On Conda and Sand Mandalas¶
What is conda?¶
Conda is an open-source software management
tool for installing software packages, as well as their dependencies, and
creating sandboxed environments for executing code. Using the conda
command
line tool you can use simple commands to search for software packages, select
specific versions, and install them locally on your machine. This automated
process makes installing and removing software simple and reproducible which makes
it easier to design, distribute and use working software.
Why use conda?¶
The many advantages of using conda include:
-
command-line convenience: the conda command line program allows you to search for and install tools with simple commands that can even be written as scripts for automation. This makes it easy to replicate the set of software tools installed on one computer onto another machine.
-
finding dependencies: Almost every software program builds on and requires other software packages as dependencies. Rather than telling a user to go find and install each of these dependencies on their own (a sure sign of a poorly developed tool by today's standards) a software package manager can instead fetch and install of the dependencies for them. This might even include different dependencies or versions depending on their specific operating system. This is a very complex task and something conda does very well.
-
sandboxed directory: conda installs software into a sandboxed location on your computer (usually a directory within HOME), which is done purposefully to keep your conda software completely separate and isolated from your system-wide software (which is usually in /bin or /usr/bin). This gives you peace of mind to install, update, and remove packages as much as you want inside of your conda directory without having to worry that it might ever impact your system programs.
-
environments: In addition to allowing you to install software programs into a sandboxed location, conda also allows you to keep many separate environments, where you can keep different sets of software or versions of them. This makes it easy to test software tools across different version of dependencies, or to keep software separate that uses different conflicting dependencies.

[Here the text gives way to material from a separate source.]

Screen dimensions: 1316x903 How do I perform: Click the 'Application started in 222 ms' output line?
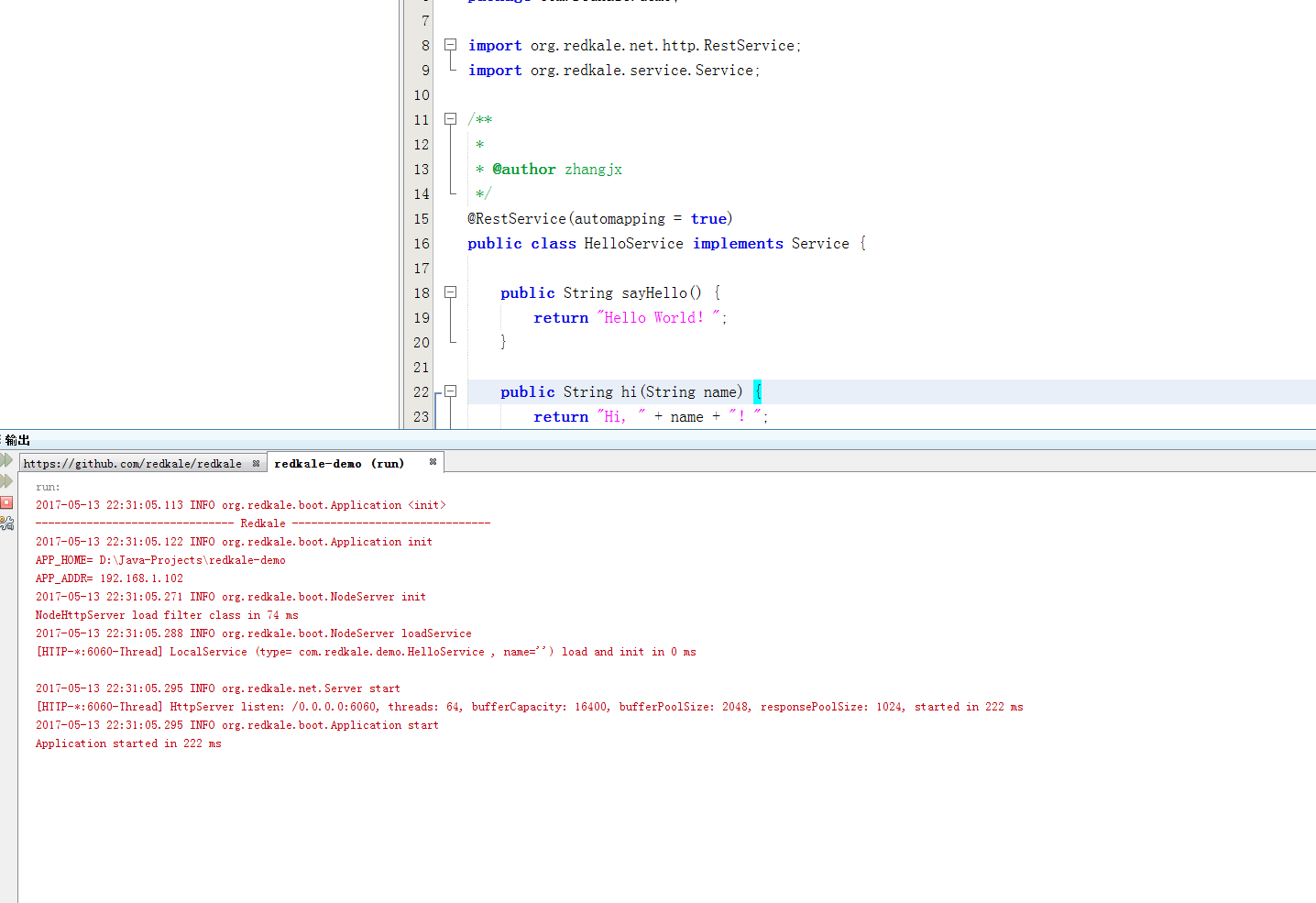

Install conda (miniconda3)¶
There are two main flavors of conda that you can install: Anaconda and Miniconda. Both include a version of Python and the conda program (which is written in Python) as well as a few dependencies of conda for fetching information about packages online. However, the two flavors differ in terms of which other tools come pre-loaded with these base resources. Anaconda comes fully loaded with dozens of commonly used Python packages, whereas Miniconda in totally minimal, and doesn't come with anything extra at all. I always recommend installing Miniconda, and then adding to it any software that you want to install.

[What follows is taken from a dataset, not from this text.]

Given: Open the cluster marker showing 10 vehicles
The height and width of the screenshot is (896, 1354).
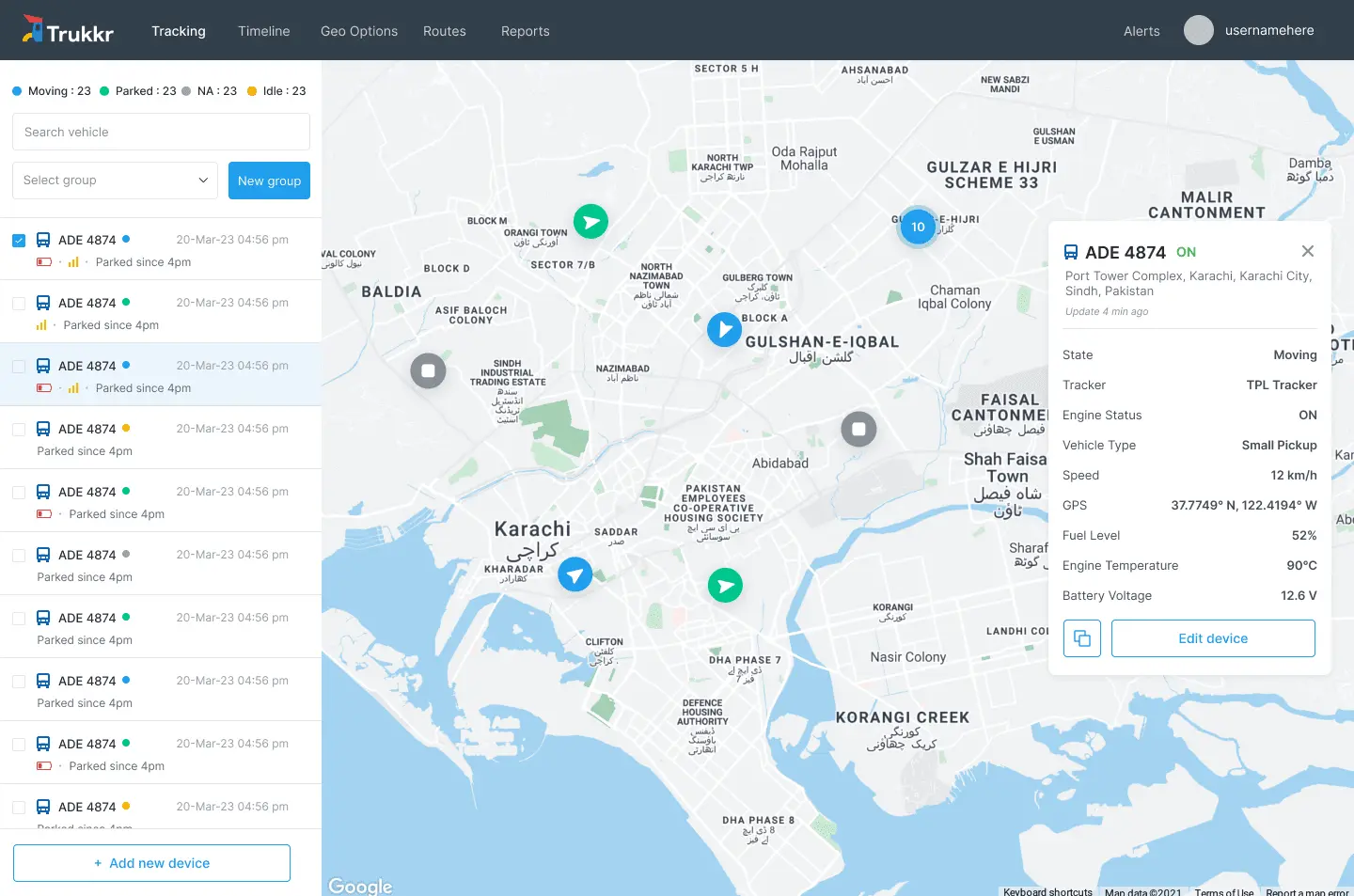Looking at the screenshot, I should point(917,227).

To install Miniconda you can google search 'Miniconda install' and it will point you to the following miniconda install page. Here you will see installation instructions different versions of Miniconda. First, there is a version for different operating systems (Window, MacOSX, Linux). If you are on a Mac then select from the Mac section, if you are on Linux or Windows Subsystem for Linux then select the Linux version. Do not install the Windows version. We can download and install conda directly from the command line following these steps (be sure to choose the instructions for your OS):
# cd to your HOME directory
cd ~
# download Miniconda installer
wget https://repo.anaconda.com/miniconda/Miniconda3-latest-Linux-x86_64.sh
# call bash to install conda from the .sh install script in 'batch' (auto) mode
bash Miniconda3-latest-Linux-x86_64.sh -b
# check that the miniconda3 folder now appears in HOME
ls -l ~
# cd to your HOME directory
cd ~
# download Miniconda installer (if you have an older intel mac you will need
# to use a different link by replacing `arm64` with `x86_64`)
curl -O https://repo.anaconda.com/miniconda/Miniconda3-latest-MacOSX-arm64.sh
# call bash to install conda from the .sh install script in 'batch' (auto) mode
bash Miniconda3-latest-MacOSX-x86_64.sh -b
# check that the miniconda3 folder now appears in HOME
ls -l ~
When you execute the bash
command above it will start running the installer
script. By default, this will select ~/miniconda3
as the location to install
conda and its associated folders. That's good. It should take a minute or less to finish.
Adding conda
to your PATH¶
At this point we have now created a new folder containing conda, but it is not yet added to our PATH, meaning that we can't easily use this software yet. Our goal here will be set the miniconda3/ directory at the front of our PATH variable. This means that our shell will look here first for any software, and only look in the other folders in the PATH for software if it was not already found here. One specific reason this is useful is that your shell will find this new version of Python (3.8) in Miniconda and use it instead of some stodgy old system-wide version that is likely lurking deep in your computer somewhere. Before we proceed let's look at both the PATH environment variable (to see where programs are being searched for), and alsowhich version of Python is currently set as your default (i.e., at the front of you PATH).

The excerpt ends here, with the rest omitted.